Average Clustering and Transitivity Coefficient

image

If we want to quantify the degree of clustering in the entire network with a single number, we have two options. The first is to simply calculate the Average Clustering Coefficient for all nodes with degree larger than one.

A better metric, however, is to calculate the Transitivity (or global clustering coefficient), which is defined as the fraction of the connected triplets of nodes that form triangles.

Mathematically, the transitivity is defined as:

\[T = \frac{\mbox{3} \times\mbox{Number of triangles}} {\mbox{Number of connected triplets}}\]

A connected triplet is an ordered set of three nodes ABC such that A connects to B and B connects to C. For example, an A, B, C triangle corresponds to three triplets, ABC, BCA, and CAB. In contrast, a chain of connected nodes A, B, C, in which B connects to A and C, but A does not link to C, forms an open triplet ABC. The factor three in the previous equation is needed because each triangle is counted three times in the triplet count.

Food for Thought

Note that the Transitivity and the Average Clustering Coefficient are two different metrics. They may often be close but there are also some extreme cases in which the two metrics give very different answers. To see that consider a network in which two nodes A and B are connected to each other as well as to every other node. There are no other links. The total number of nodes is n. What would be the transitivity and average clustering coefficient in this case (you can simplify by assuming that n is quite large)?

Clustering in Weighted Networks

The definition of clustering coefficient can also be generalized for weighted networks as follows. Suppose that $w_{i,j}$ is the weight of the edge between nodes i and j.

First, in weighted networks, instead of the degree of a node we often talk about its “strength”, defined as the sum of all weights of the node’s connections:

\[s_i = \sum_j A_{i,j} \, w_{i,j}\]

Then, the weighted clustering coefficient of node i is defined as:

\[C_{w}(i) = \frac{1}{s_i \, (k_i-1)} \sum_{j,h} \frac{w_{i,j}+w_{i,h}}{2} A_{i,j}A_{i,h}A_{j,h}\]

image Comparison of weighted and unweighted clustering coefficient for an example graph.

The normalization term $\frac{1}{s_i \, (k_i-1)}$ is such that the maximum value of the weighted clustering coefficient is one.

The product of the three adjacency matrix elements at the right is one only if the nodes $i,j,h$ form a triangle. In that case, that triangle contributes to the clustering coefficient of node-i based on the average weight of the two edges that connect node i with j and h, respectively. Note that the weight between nodes j and h does not matter.

The visualization shows the unweighted and weighted clustering coefficient values for the darker node. That node has a stronger connection with a node that does not belong to the cluster of nodes at the lower-left side. This is why the weighted clustering coefficient is lower than the unweighted.

Food for Thought

How would you generalize the definition of Transitivity for weighted networks?
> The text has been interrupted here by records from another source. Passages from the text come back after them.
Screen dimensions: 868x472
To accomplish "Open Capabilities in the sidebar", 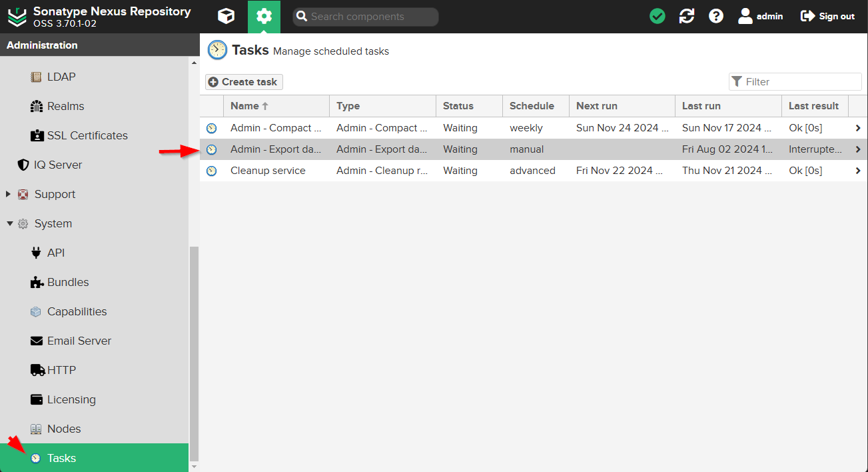I will tap(77, 312).
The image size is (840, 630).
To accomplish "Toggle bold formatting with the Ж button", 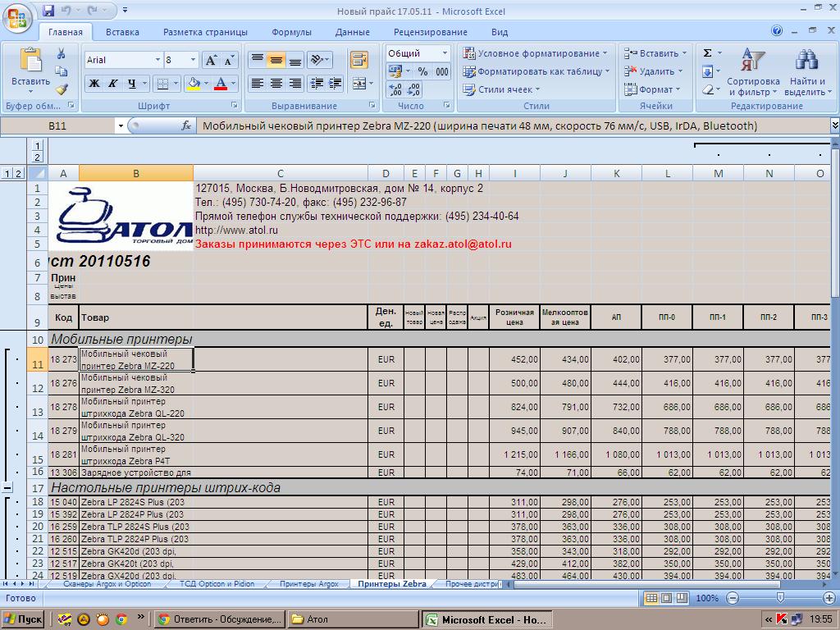I will 94,84.
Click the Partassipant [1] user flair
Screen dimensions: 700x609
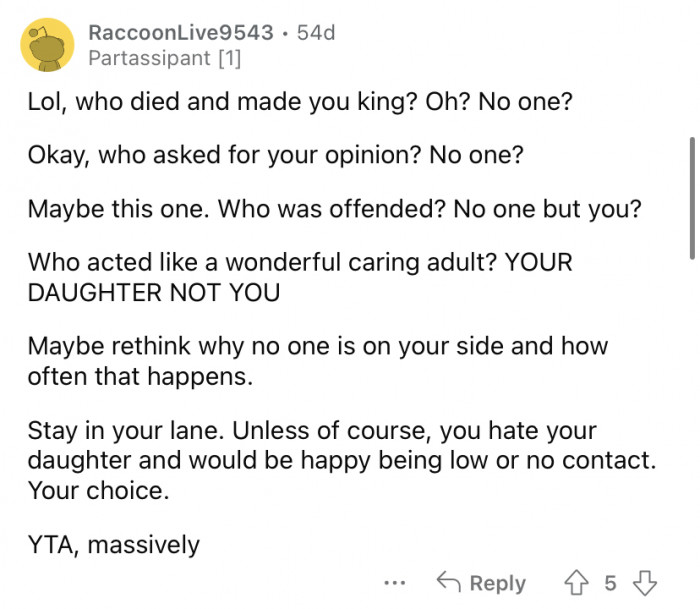click(x=164, y=58)
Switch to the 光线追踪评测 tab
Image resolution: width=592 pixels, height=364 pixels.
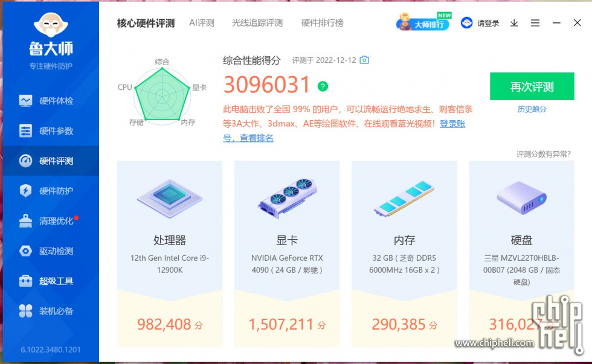click(257, 23)
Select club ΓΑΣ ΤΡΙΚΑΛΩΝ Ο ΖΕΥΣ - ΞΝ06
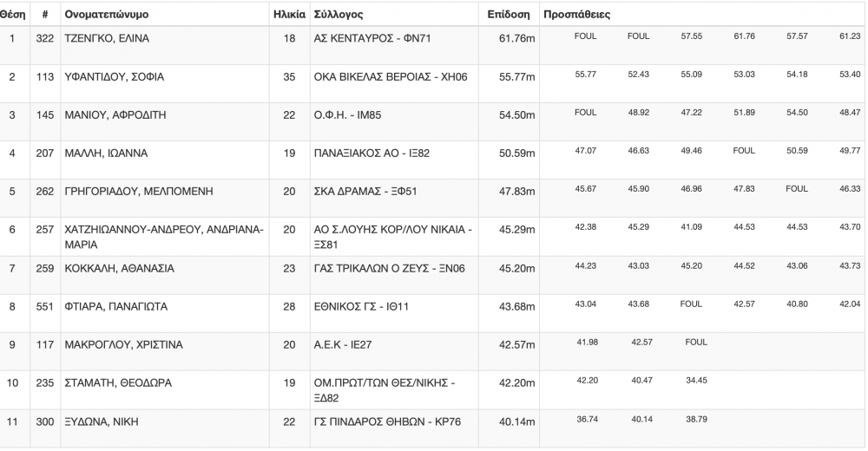This screenshot has height=451, width=868. coord(389,268)
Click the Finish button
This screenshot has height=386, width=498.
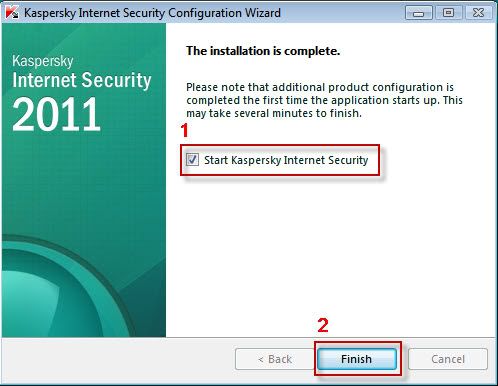pos(357,359)
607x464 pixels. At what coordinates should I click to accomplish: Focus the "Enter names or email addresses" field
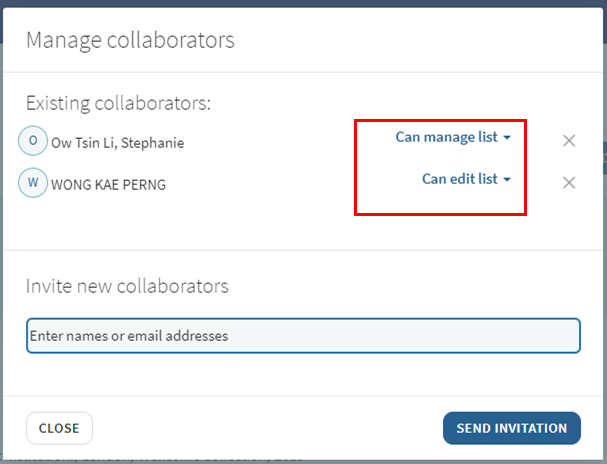point(303,336)
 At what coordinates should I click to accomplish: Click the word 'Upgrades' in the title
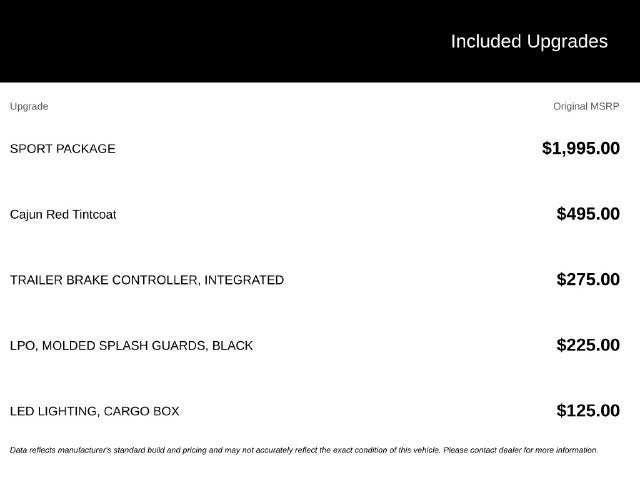point(567,42)
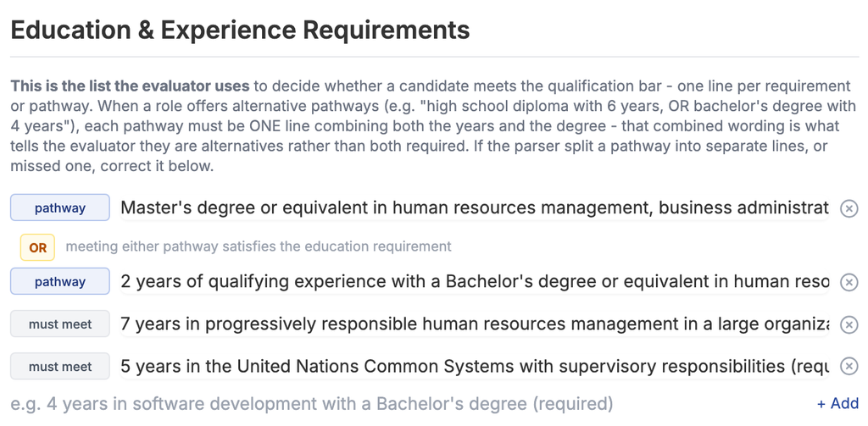This screenshot has width=868, height=426.
Task: Edit the 7 years human resources management field
Action: (x=475, y=324)
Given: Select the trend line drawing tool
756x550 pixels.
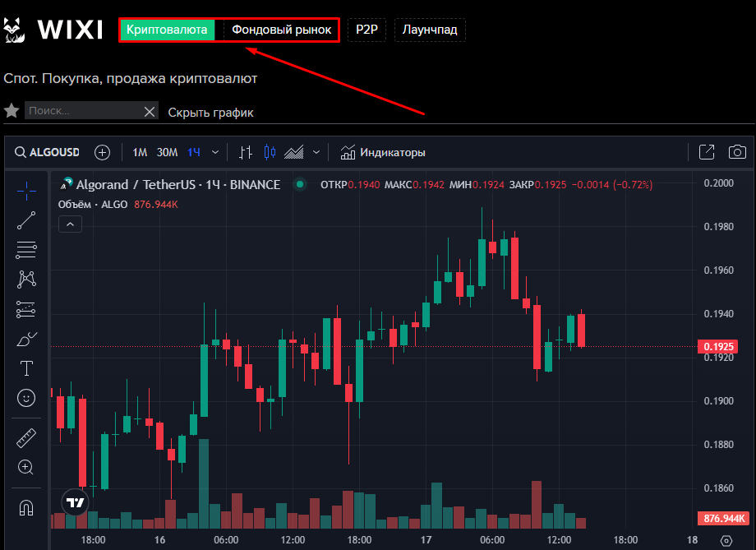Looking at the screenshot, I should [26, 220].
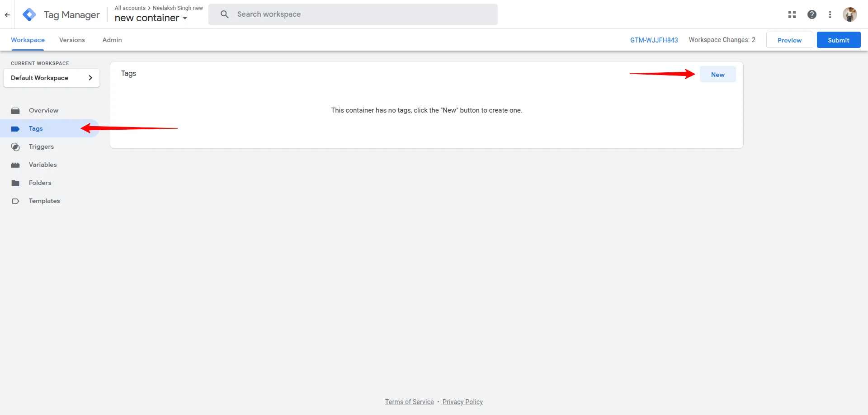The height and width of the screenshot is (415, 868).
Task: Click the back arrow icon
Action: point(7,14)
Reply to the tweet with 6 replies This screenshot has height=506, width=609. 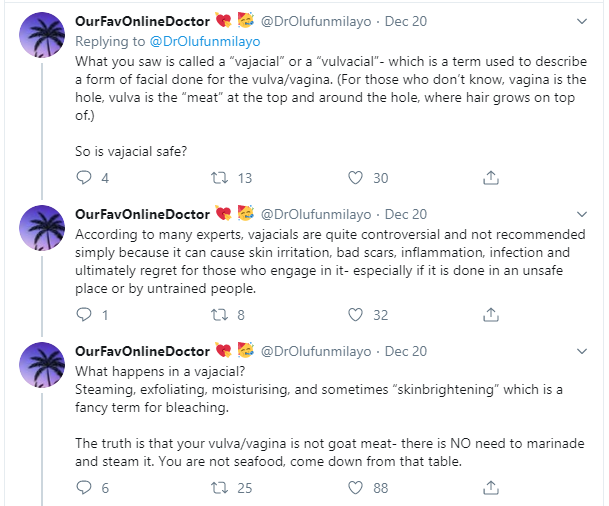tap(84, 487)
Clustering in G(n,p) networks

How large is the expected clustering coefficient at a random ER network (i.e., a network constructed using the G(n,p) model from Lesson-3)?

Recall that any two nodes in that model are connected with the same probability p. So, the probability that a connected triplet A-B-C forms a triangle (A-B-C-A) is also p. Thus, the expected value of the clustering coefficient for any node with more than one connection is p. Similarly, the transitivity (and the average clustering coefficient) of the whole network is also expected to be p.

In G(n,p), the average degree is $\bar{k}=p \, (n-1)$. So, if the average degree remains constant, we expect p to drop inversely proportional with n as the network size grows. This means that if real networks follow the G(n,p) model, we would see a decreasing trend between the clustering coefficient and the network size.

image Figure 3-13 from networksciencebook.com

This is not the case with real networks however. The plot shows the average clustering coefficient, normalized by the average degree, as a function of the network size N. In the G(N,p) model, this normalized version of the average clustering coefficient should be equal to 1/N (shown as a green line in the plot). The various colored dots show the clustering coefficient for several real-world networks that appear in Table 3.2 of your textbook. These networks have widely different sizes, ranging from a thousand nodes to almost a million. Note that their clustering coefficient does not seem to get smaller as the network size increases.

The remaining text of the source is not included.